--- Brief ---
Retype the lines in the records below, from the line that contains "Locate an element on the screen. The width" through the end of the records, leaving out the pictures.

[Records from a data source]
==*==
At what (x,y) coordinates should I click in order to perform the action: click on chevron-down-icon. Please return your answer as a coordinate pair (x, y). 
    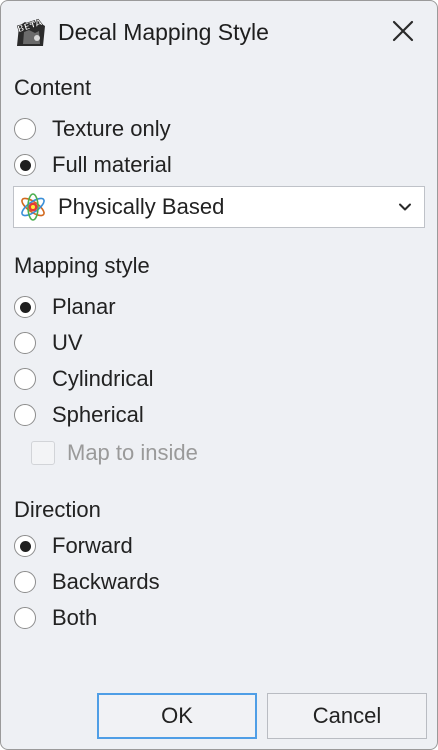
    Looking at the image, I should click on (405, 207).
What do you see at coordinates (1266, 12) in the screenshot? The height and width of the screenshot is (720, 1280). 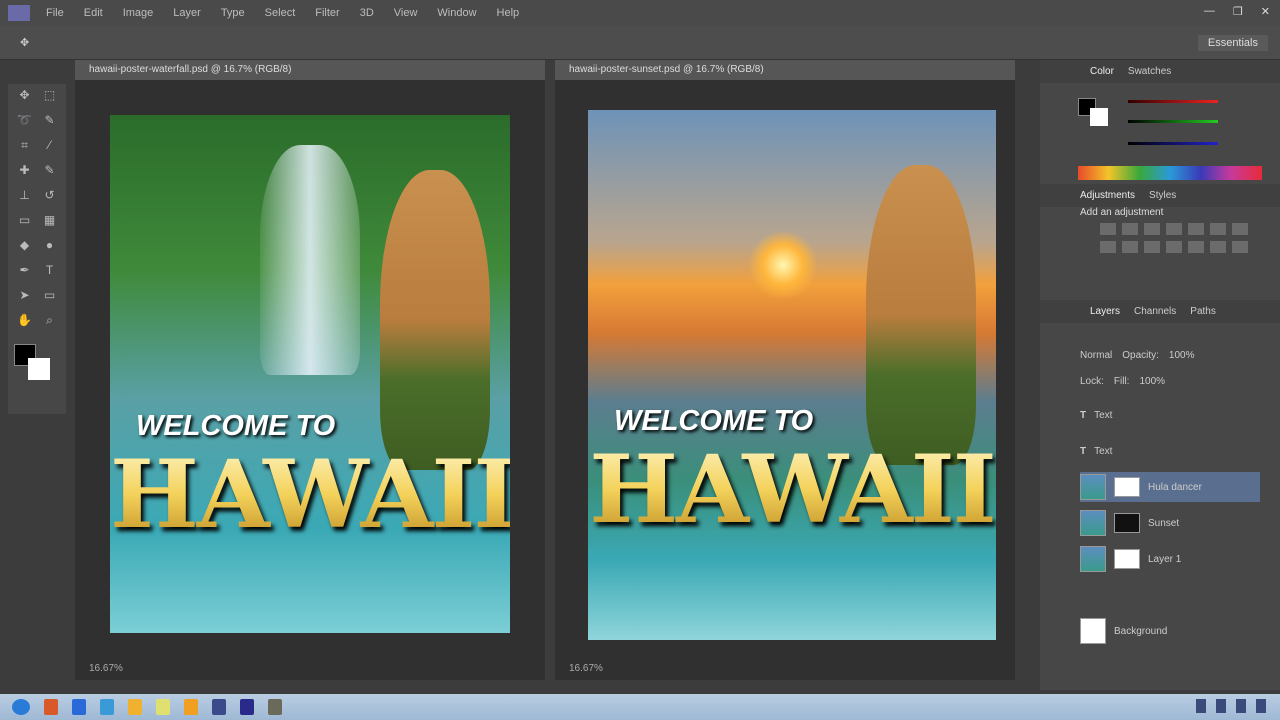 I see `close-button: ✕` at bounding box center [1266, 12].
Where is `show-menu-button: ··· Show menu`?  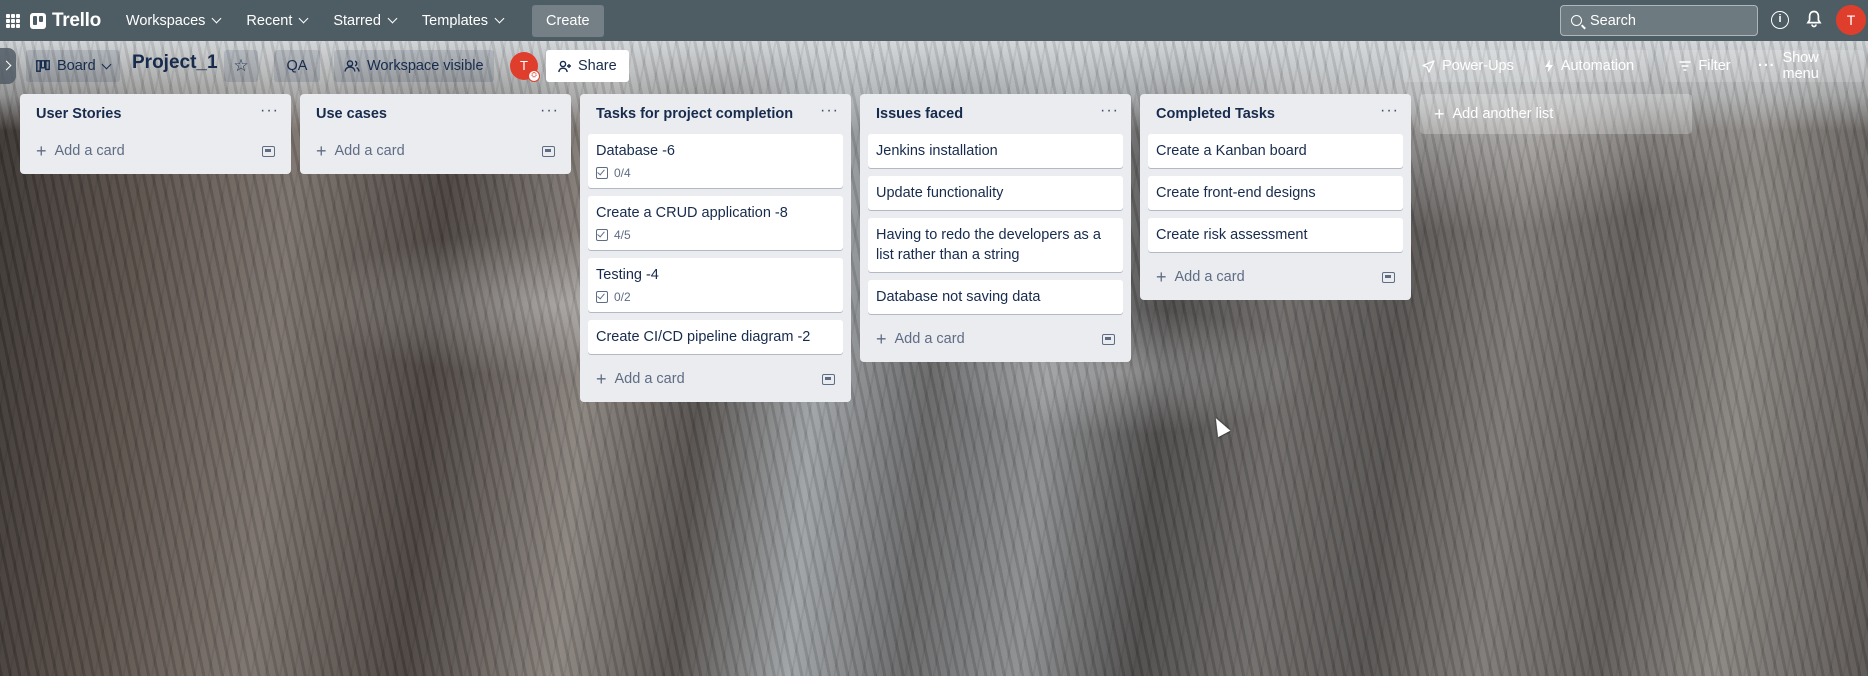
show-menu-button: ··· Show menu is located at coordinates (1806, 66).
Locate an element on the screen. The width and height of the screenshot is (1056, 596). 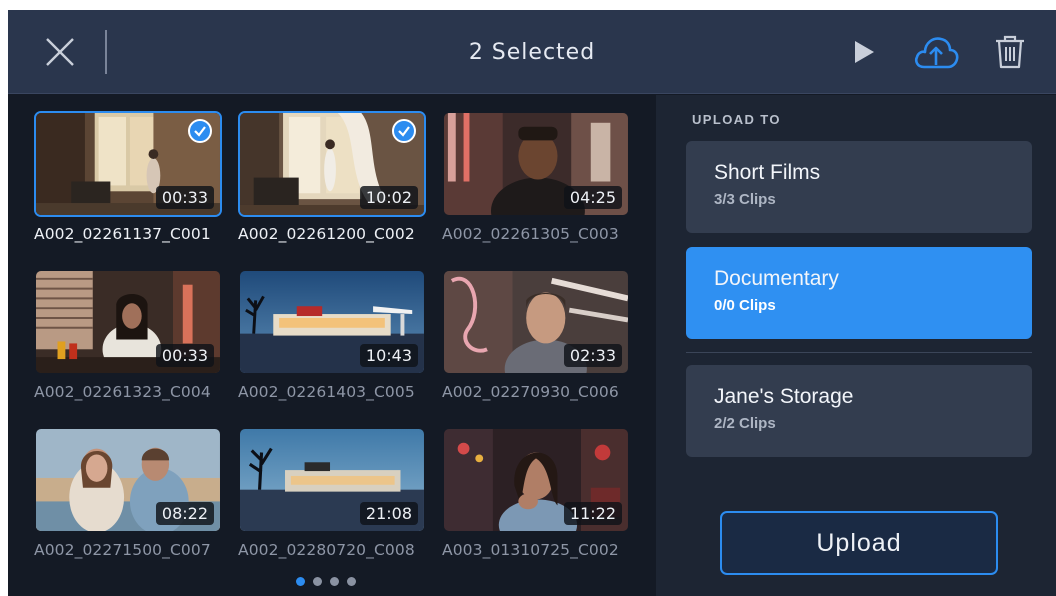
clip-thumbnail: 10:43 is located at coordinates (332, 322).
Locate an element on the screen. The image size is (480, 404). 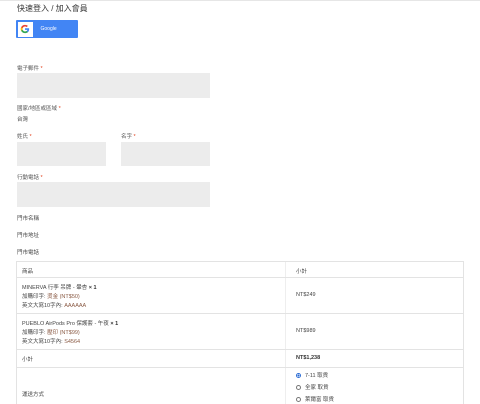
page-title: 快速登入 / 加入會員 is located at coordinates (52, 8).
==*==
--- Task response ---
Locate an element on the screen. The width and height of the screenshot is (1056, 596). 
clip-thumbnail: 10:43 is located at coordinates (332, 322).
Locate an element on the screen. The image size is (480, 404). 
page-title: 快速登入 / 加入會員 is located at coordinates (52, 8).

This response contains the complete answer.